GOAL OF THE EXERCISE
Take the line with "Enable Accessibility (172, 9)" as the first line and the last line of the data as the final one. Write out those lines exactly, and no others.

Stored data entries
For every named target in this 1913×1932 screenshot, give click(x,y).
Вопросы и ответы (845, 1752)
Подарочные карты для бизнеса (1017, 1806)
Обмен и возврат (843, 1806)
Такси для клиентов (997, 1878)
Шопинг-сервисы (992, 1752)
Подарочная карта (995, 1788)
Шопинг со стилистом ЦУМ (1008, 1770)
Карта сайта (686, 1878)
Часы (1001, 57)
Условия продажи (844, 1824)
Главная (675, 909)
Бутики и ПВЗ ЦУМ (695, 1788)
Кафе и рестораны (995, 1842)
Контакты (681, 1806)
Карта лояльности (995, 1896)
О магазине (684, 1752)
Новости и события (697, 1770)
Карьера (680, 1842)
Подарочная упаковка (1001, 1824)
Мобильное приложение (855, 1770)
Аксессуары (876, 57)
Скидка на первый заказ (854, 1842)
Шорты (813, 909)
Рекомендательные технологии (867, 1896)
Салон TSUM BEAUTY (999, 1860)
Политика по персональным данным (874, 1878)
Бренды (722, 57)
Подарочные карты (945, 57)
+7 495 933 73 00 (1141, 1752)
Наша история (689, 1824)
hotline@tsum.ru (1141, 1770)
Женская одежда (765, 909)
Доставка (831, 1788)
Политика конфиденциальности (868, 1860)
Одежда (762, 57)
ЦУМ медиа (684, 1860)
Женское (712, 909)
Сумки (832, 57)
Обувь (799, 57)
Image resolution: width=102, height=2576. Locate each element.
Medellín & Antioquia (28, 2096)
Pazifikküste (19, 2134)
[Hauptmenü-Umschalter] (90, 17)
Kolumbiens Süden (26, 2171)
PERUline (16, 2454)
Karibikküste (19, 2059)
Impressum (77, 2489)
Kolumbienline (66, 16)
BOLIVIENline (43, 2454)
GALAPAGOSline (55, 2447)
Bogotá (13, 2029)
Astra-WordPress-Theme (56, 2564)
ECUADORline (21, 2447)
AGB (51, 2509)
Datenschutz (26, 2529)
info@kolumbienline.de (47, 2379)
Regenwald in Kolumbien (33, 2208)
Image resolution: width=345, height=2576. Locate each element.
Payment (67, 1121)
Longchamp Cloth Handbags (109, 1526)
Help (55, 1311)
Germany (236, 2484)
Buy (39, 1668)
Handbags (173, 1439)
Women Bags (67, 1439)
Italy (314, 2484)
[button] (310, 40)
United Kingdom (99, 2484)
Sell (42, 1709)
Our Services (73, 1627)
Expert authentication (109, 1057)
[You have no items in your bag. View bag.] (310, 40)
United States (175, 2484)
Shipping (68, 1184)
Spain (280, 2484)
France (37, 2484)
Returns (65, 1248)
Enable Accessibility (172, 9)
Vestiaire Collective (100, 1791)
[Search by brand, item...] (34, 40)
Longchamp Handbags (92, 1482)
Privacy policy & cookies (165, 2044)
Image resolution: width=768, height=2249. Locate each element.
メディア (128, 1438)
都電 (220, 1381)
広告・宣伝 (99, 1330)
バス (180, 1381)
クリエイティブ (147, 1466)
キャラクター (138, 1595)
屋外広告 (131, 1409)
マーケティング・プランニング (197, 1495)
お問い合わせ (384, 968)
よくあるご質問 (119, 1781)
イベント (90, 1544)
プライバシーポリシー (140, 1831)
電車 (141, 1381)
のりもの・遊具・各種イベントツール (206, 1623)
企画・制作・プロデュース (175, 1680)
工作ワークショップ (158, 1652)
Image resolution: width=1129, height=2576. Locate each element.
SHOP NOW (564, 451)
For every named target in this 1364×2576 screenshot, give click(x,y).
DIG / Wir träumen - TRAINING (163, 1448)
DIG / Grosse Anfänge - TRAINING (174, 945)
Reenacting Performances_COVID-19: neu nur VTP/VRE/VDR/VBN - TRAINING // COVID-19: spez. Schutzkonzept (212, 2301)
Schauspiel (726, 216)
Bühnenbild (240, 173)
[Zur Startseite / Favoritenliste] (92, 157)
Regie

WRITTEN REPLY
Enable Accessibility (172, 9)
Vestiaire Collective (100, 1791)
[Search by brand, item...] (34, 40)
Longchamp Handbags (92, 1482)
Privacy policy & cookies (165, 2044)
Image resolution: width=768, height=2249. Locate each element.
メディア (128, 1438)
都電 (220, 1381)
広告・宣伝 (99, 1330)
バス (180, 1381)
クリエイティブ (147, 1466)
キャラクター (138, 1595)
屋外広告 (131, 1409)
マーケティング・プランニング (197, 1495)
お問い合わせ (384, 968)
よくあるご質問 (119, 1781)
イベント (90, 1544)
プライバシーポリシー (140, 1831)
電車 (141, 1381)
のりもの・遊具・各種イベントツール (206, 1623)
企画・制作・プロデュース (175, 1680)
工作ワークショップ (158, 1652)
Image resolution: width=1129, height=2576. Locate each element.
SHOP NOW (564, 451)
For every named target in this 1364×2576 screenshot, give click(x,y).
DIG / Wir träumen - TRAINING (163, 1448)
DIG / Grosse Anfänge - TRAINING (174, 945)
Reenacting Performances_COVID-19: neu nur VTP/VRE/VDR/VBN - TRAINING // COVID-19: spez. Schutzkonzept (212, 2301)
Schauspiel (726, 216)
Bühnenbild (240, 173)
[Zur Startseite / Favoritenliste] (92, 157)
Regie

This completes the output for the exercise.